▸ Task directions
Your answer should consist of the lines in the data below that contain "text".

▸ Excerpted data
----
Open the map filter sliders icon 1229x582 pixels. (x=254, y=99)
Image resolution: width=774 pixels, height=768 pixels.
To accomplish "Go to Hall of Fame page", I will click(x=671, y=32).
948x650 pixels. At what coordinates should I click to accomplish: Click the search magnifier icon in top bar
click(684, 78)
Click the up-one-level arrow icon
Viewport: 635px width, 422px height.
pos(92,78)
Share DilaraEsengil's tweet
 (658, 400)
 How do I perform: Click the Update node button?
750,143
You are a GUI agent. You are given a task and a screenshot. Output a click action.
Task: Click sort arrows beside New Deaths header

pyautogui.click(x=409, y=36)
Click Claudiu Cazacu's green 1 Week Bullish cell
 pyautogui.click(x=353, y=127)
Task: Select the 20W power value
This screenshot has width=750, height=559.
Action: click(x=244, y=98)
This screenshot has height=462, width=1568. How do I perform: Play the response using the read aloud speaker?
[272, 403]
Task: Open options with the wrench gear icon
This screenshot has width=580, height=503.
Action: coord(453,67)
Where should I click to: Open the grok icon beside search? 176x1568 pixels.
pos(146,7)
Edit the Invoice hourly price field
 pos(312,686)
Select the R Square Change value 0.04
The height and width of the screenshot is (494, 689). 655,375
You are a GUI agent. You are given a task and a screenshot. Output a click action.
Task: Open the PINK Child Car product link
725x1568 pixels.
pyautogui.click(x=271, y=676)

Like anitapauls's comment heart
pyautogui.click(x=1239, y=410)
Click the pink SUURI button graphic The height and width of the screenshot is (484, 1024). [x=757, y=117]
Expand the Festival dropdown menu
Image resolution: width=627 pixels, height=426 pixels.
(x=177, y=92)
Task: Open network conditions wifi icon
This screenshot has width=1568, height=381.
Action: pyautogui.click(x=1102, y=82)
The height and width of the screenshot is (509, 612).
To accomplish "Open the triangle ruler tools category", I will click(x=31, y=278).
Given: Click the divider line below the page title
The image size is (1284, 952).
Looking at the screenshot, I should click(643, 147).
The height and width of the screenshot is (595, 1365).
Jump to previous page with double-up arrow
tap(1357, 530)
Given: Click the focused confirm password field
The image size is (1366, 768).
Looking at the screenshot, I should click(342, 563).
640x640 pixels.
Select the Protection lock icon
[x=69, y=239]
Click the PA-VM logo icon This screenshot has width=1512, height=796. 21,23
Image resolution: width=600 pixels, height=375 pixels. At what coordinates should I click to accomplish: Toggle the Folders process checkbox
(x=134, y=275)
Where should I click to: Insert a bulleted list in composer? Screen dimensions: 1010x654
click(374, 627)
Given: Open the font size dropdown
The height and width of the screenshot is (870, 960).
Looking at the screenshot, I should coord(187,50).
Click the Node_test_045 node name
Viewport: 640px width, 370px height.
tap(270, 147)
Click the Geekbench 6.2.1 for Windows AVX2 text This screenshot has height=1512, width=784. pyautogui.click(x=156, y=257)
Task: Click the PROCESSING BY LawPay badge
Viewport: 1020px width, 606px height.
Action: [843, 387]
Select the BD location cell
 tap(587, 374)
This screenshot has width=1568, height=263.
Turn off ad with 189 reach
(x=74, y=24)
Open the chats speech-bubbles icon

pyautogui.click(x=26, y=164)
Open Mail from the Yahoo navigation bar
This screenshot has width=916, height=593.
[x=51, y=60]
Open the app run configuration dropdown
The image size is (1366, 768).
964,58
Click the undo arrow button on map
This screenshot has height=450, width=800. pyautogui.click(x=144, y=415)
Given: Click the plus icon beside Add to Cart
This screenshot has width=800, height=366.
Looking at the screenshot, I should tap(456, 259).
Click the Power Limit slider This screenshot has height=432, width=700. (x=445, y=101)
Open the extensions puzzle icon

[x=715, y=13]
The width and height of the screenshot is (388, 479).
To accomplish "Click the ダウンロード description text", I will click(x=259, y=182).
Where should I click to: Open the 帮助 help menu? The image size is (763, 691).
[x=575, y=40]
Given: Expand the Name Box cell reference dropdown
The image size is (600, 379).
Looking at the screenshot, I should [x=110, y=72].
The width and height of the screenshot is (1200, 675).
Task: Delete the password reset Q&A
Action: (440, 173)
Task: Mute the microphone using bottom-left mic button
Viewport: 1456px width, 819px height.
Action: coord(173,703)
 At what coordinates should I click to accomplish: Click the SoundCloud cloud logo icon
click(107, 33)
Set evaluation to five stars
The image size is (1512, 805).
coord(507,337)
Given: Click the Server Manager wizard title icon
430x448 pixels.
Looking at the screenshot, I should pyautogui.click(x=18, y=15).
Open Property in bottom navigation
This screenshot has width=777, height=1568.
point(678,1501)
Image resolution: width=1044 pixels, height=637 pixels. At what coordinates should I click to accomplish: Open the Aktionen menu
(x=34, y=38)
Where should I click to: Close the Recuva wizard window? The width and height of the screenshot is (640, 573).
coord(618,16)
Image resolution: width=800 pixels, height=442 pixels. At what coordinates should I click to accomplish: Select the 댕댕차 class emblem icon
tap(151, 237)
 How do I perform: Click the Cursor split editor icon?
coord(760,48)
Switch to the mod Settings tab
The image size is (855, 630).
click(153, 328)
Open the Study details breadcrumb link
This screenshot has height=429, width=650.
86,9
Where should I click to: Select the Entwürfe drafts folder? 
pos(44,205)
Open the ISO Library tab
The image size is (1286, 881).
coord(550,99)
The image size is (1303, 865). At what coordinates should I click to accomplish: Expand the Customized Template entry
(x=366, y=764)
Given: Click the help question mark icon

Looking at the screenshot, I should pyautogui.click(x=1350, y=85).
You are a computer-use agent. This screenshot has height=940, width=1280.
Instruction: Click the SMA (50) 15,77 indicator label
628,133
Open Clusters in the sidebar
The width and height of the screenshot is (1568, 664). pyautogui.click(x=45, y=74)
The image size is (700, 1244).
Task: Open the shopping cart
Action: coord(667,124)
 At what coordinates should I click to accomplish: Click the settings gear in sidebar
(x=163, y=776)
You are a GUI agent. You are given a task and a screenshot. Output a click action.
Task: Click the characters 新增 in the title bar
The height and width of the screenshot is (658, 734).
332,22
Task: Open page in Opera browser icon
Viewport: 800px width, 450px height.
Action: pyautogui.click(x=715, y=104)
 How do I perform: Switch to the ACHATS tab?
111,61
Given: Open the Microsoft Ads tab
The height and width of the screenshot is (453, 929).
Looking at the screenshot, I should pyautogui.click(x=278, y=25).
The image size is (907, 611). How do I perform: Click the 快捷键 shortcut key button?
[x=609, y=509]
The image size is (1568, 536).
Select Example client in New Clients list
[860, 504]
----
▸ Task solution
Click the Geekbench 6.2.1 for Windows AVX2 text This screenshot has height=1512, width=784. pyautogui.click(x=156, y=257)
To accomplish "Click the ダウンロード description text", I will click(x=259, y=182).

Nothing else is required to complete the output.